Di jalan atau di ruang publik lainnya, setiap orang harus waspada atau curiga pada orang lain di kiri-kanannya. Hari-hari ini, pihak yang paling menderita adalah prajurit Polri yang bertugas di lapangan beserta keluarga mereka di rumah. Waspada berlebihan, saling curiga, serta gelisah prajurit Polri dan keluarga mereka adalah cerminan rasa tidak aman. Mudah-mudahan kecenderungan ini tidak berlarut-larut. Artinya, untuk memulihkan rasa aman masyarakat, negara harus memberi respons terhadap para pembunuh yang berkeliaran di keramaian kota, tidak peduli latar belakang orang atau kelompok pembunuh itu.

Sebaliknya, jika negara lamban atau terkesan minimalis maka akan muncul pandangan dari masyarakat bahwa negara tidak mampu memberi rasa aman. Kalau pandangan atau anggapan seperti itu meluas, sikap dan reaksi masyarakat bisa menjadi sangat ekstrem. Setiap orang akan terdorong untuk membentengi diri dari ancaman pembunuhan di ruang publik. Model pertahanan diri sudah barang tentu akan beragam, termasuk mempersenjatai diri masing-masing.

Tidaklah berlebihan untuk mengatakan bahwa keresahan dan gelisah langsung merebak di ruang publik menyusul tragedi penembakan yang menewaskan Aipda (anumerta) Sukardi di depan Gedung KPK, Kuningan, Jakarta Selatan, baru-baru ini. Belum kering air mata duka keluarga Aipda Sukardi, Briptu Ruslan yang bertugas di Satuan Sabhara Mabes Polri kembali menjadi korban penembakan pada Jumat (13/9) malam di tempat pencucian motor di Cimanggis, Depok.

Serangan terhadap prajurit Polri di wilayah Jabodetabek akhir-akhir ini benar-benar bisa meruntuhkan moral seluruh prajurit Polri dan keluarganya. Pasalnya, kejadiannya beruntun dan belum ada yang tahu kapan serangan ini akan berakhir. Pekan pertama Agustus 2013 lalu, Aiptu Dwiatno ditembak di kawasan Ciputat, dan menjelang akhir Juli lalu Aipda Patah Saktiyono ditembak di Cirendeu. Sebelumnya, rumah anggota Satuan Narkoba Polda Metro Jaya di Cipondoh, Tangerang, juga menjadi sasaran penembakan.

Selain rangkaian penembakan di kawasan Jabodetabek, jajaran Polri di daerah mendapat ancaman serangan bom. Pada 13 Mei 2013, pos polisi di Jalan Mitra Batik, Kota Tasikmalaya dilempar bom Molotov. Tersangka kasus ini tewas ditembak, setelah sebelumnya menusuk anggota satuan lalu lintas Polres Tasikmalaya Kota Aiptu Widartono.

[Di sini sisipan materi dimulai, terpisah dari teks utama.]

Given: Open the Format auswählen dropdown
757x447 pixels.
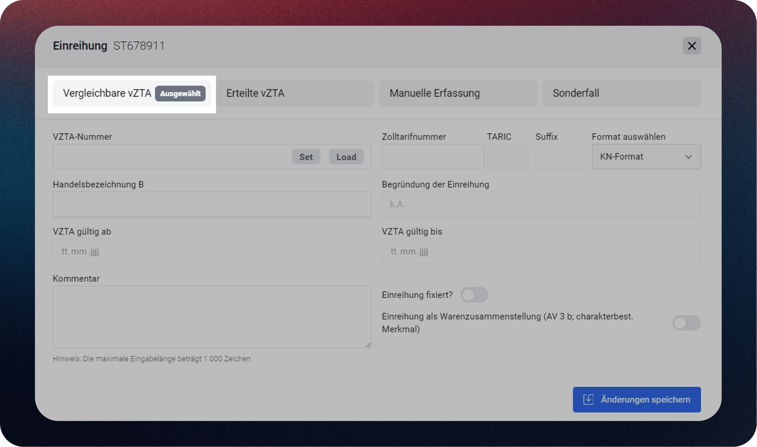Looking at the screenshot, I should [646, 157].
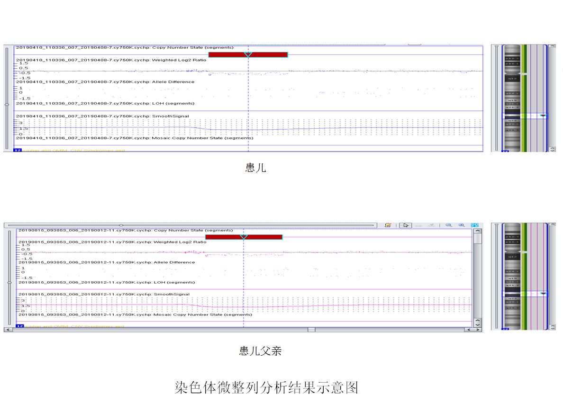Screen dimensions: 563x403
Task: Click chromosome 12 label in father's detail view
Action: [20, 326]
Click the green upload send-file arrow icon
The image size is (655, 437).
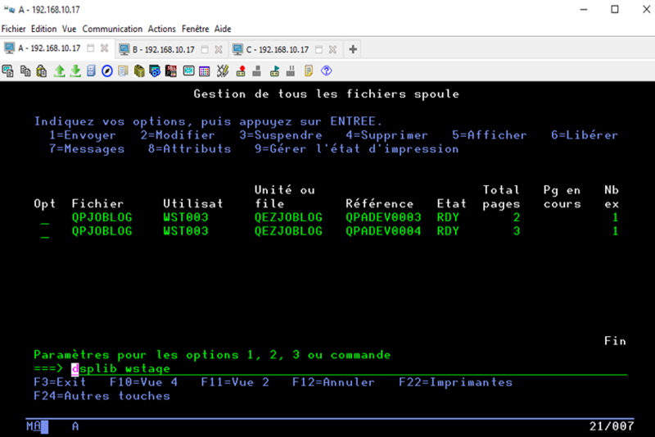point(59,71)
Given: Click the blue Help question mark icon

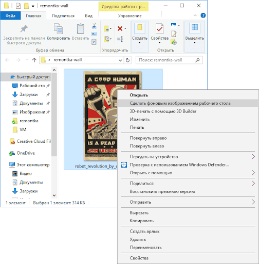Looking at the screenshot, I should coord(203,15).
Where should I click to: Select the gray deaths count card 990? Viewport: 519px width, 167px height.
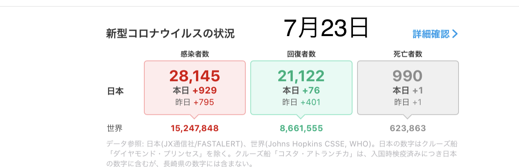pyautogui.click(x=408, y=88)
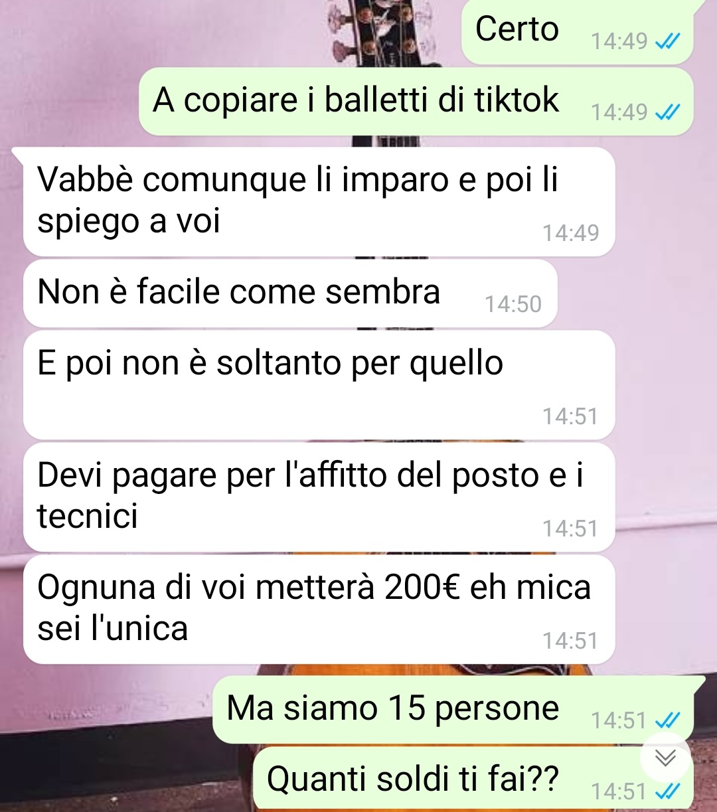This screenshot has height=812, width=717.
Task: Click the timestamp on the 'tecnici' message
Action: (x=570, y=528)
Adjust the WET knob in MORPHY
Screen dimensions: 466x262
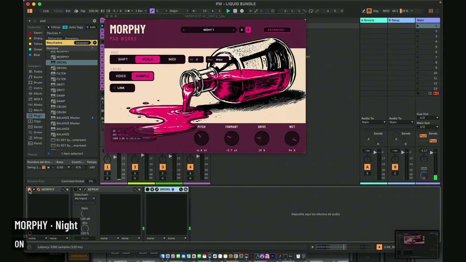(292, 138)
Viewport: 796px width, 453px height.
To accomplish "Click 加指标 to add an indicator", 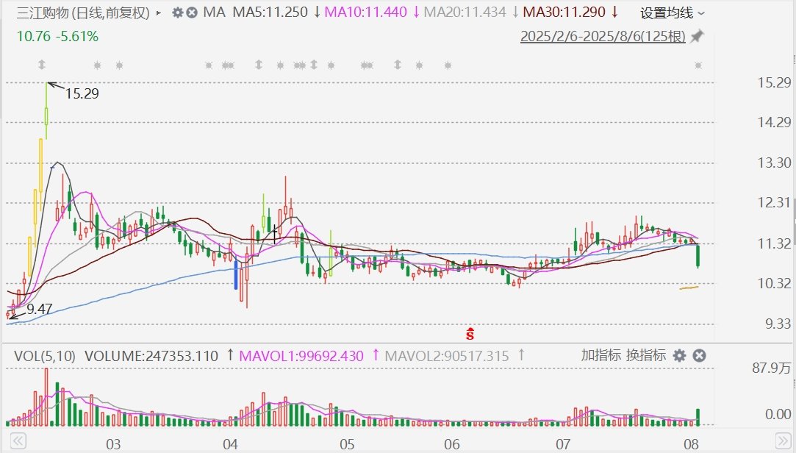I will click(x=600, y=356).
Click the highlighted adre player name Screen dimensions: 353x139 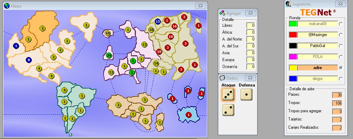pyautogui.click(x=317, y=68)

Pada awal Juni, Polres Poso di Sulawesi Tengah diserang pelaku bom bunuh diri. Dan pada Sabtu (20/7) dini hari, giliran Polsek Rajapolah, Tasikmalaya diteror ledakan bom panci. Kalau polisi berpakaian dinas saja sudah berkali-kali bisa menjadi sasaran pembunuhan di ruang publik, bagaimana jadinya dengan nasib warga sipil? Bagaimana pula dengan keamanan dan keselamatan jiwa unsur penegak hukum lain yang tidak dipersenjatai, seperti korps hakim dan jaksa?

Kalau Polri terlihat biasabiasa saja menyikapi pembunuhan berantai yang menimpa para prajuritnya di lapangan, apakah Polri juga akan minimalis menyikapi pembunuhan berantai yang dialami warga sipil? Pertanyaan- pertanyaan seperti itulah yang mengemuka di tengah masyarakat, setelah mencermati sikap dan langkah institusi Polri atas rangkaian serangan mematikan yang dialami prajurit Polri.

Senpi sipil
Kalau sekarang hanya terjadi di Jakarta, adakah jaminan bahwa model serangan serupa tidak akan terjadi di daerah lain? Tidakkah pernah terpikirkan bahwa apa yang menimpa prajurit Polri di Jabodetabek belakangan ini akan menginspirasi pihak-pihak tertentu untuk melakukan aksi serupa di tempat lain.

Oleh karena itu, penajaman operasi antiteror dan melucuti pemilikan senjata api (senpi) ilegal oleh sipil menjadi alternatif yang harus ditempuh untuk menghentikan rangkaian pembunuhan berencana terhadap aparatur negara, khususnya prajurit Polri. Dua langkah ini sangat diperlukan untuk memulihkan rasa aman. Atas nama kepentingan rasa aman rakyat, di masa lalu penguasa pernah melancarkan aksi teror kontra teror yang populer dengan sebutan penembakan misterius (petrus).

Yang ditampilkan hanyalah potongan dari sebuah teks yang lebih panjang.